Beni fena etkilemiş bir adamdı. Hiç bir oturaklı felsefesi, kayda değer hiç bir yeni fikri yoktu. Sokaktan gelen, IQ su yüksek, arayan, algısını zorlayan bir şairdi, o kadar. İçiyor yazıyor, yazıyor ve çekiyordu ne bulursa. Ya da ne bulursa içiyor, ne bulursa okuyor, ne bulursa yazıyordu. Bu dedemin naif bir deyimidir kaba sayılmaz “Siki taşağına denk trampet çaldı”, e biz de dinledik zaten…

Amerikalı eskilerinin satıldığı Amerikan Pazarı’ında gördüm onu ilk. Hergün yurtla okul arasında geçmek durumunda olduğum yol üzerindeydi yeni dünyalıların pazarı ve Amerikalılar ayakkabı, pantolon, çorap, trend eskittikleri gibi kitap da eskitiyorlardı. “Second hand” yapıyorlardı kitaplarını. İkinci el kitaplar da bana second hand aşk gibi geliyordu, sevmiyordum. Ama ne güzel kitaplar düşüyordu pazara lan, ama para yoktu ki doğru dürüst cebimde. Tektekçiden sigara alacak, yurdun bulamaçlarını yiyecek, haftabaşı Denizcilik bankasına yatan haftalığımla ahmete, mehmete, kantine borcumu ödeyecek, yine sürünecektim sonuçta. Yine sürünecek, haftaya aynı boku yine yiyecektim…

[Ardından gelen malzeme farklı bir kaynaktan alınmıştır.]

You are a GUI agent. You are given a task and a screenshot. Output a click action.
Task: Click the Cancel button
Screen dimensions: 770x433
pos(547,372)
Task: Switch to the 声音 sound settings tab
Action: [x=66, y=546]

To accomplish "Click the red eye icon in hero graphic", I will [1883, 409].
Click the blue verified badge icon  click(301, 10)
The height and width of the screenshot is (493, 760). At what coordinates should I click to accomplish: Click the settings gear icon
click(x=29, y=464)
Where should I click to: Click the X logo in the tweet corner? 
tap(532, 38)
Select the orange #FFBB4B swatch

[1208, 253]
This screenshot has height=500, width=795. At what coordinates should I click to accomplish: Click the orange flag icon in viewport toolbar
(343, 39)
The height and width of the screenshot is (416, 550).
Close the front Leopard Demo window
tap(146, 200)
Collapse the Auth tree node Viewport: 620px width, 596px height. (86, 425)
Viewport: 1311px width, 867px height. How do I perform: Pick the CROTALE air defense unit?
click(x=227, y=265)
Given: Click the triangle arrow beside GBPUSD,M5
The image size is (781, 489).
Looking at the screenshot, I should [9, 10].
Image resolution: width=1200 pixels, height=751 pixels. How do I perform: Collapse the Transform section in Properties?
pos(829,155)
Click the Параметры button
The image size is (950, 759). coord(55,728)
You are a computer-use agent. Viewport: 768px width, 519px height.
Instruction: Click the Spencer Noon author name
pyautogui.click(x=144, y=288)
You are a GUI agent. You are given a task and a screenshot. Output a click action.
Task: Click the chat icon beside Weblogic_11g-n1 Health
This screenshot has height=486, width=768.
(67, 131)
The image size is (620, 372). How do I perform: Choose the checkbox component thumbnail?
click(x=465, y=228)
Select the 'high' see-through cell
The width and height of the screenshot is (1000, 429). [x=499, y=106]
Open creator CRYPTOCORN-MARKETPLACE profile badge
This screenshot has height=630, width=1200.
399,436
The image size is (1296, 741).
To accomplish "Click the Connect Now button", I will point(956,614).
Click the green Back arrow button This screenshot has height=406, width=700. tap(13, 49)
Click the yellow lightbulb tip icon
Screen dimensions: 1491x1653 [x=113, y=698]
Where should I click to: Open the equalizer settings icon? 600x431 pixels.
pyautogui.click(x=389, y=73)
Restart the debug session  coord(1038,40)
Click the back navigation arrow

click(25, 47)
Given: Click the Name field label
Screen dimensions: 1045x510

“Oğlum var ya annemler bu hafta tam aylık gönderiyo, paket alalım, Celal’e yazılıp iki kebap yiyelim, acı da olsa şarap içelim, Celal de içsin… siktiret”…. bir günde harcıyorduk paraları, altı gün aç kalmak pahasına. Bir de balıkçılarla denize açılırken bir şişe şarap alıyorduk elbette, ne yani dünya malı bizde mi kalacaktı? Annem babam, fırtınaya, denize ve şaraba düşkün olduğumu biliyor ama onlar yine de okula daha çok aşığım sanıyordu, hepimiz rolümüzü oynuyorduk işte, gerçeğe çeyrek vardı da, aklımız ermiyordu…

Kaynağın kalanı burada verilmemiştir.